Starting with the line that contains "This screenshot has", give again exactly and only each line through the end of the records; include the last line and exclude pictures.

##### DATA PROVIDED

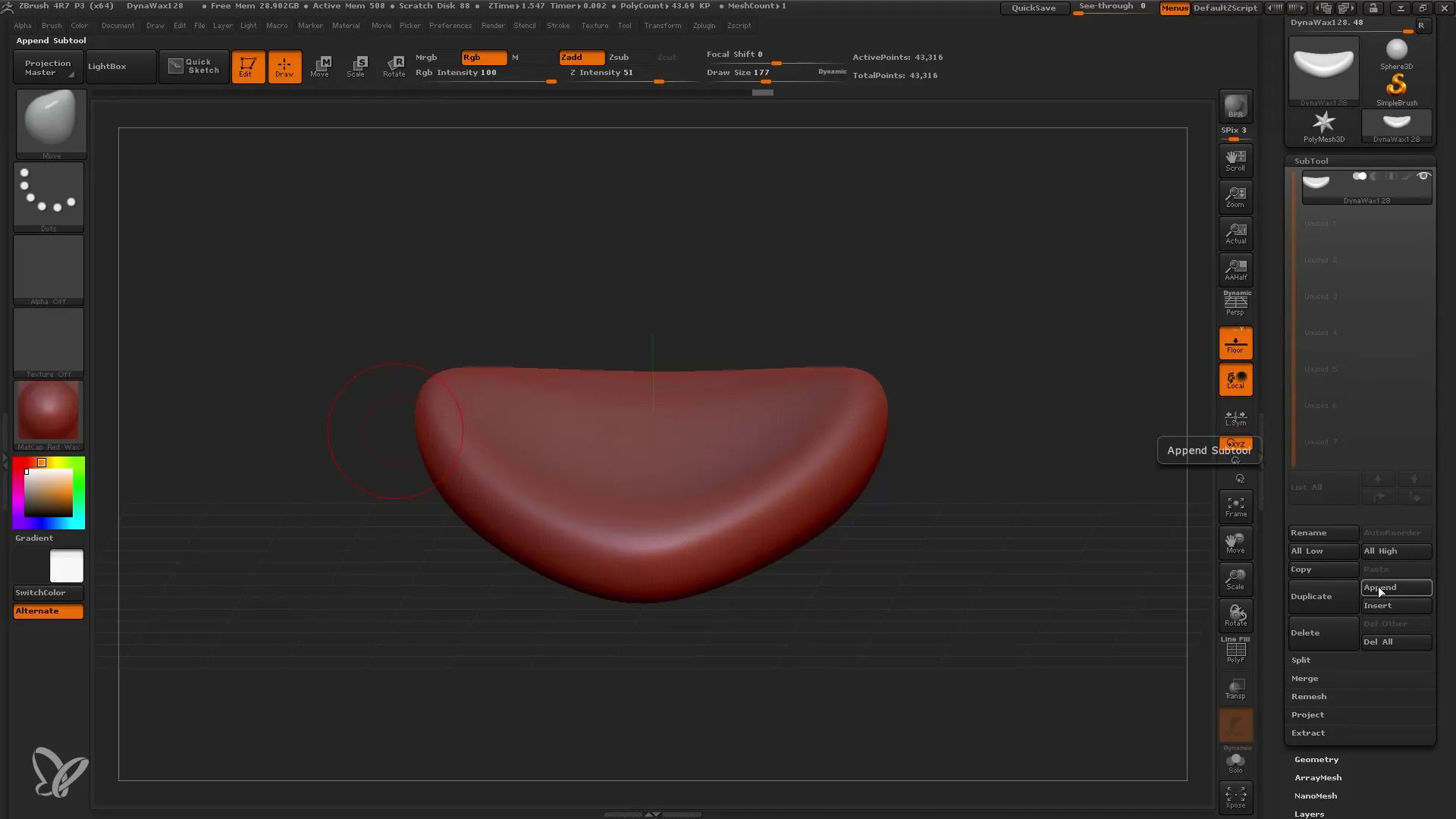Select the Local symmetry icon
The image size is (1456, 819).
1236,418
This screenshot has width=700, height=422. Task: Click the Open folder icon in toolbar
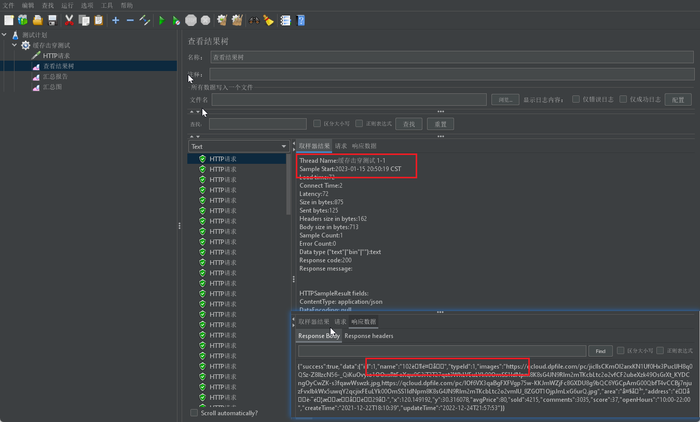38,21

##########

#### EXERCISE RESULT
This screenshot has width=700, height=422. Task: Click the Open folder icon in toolbar
38,21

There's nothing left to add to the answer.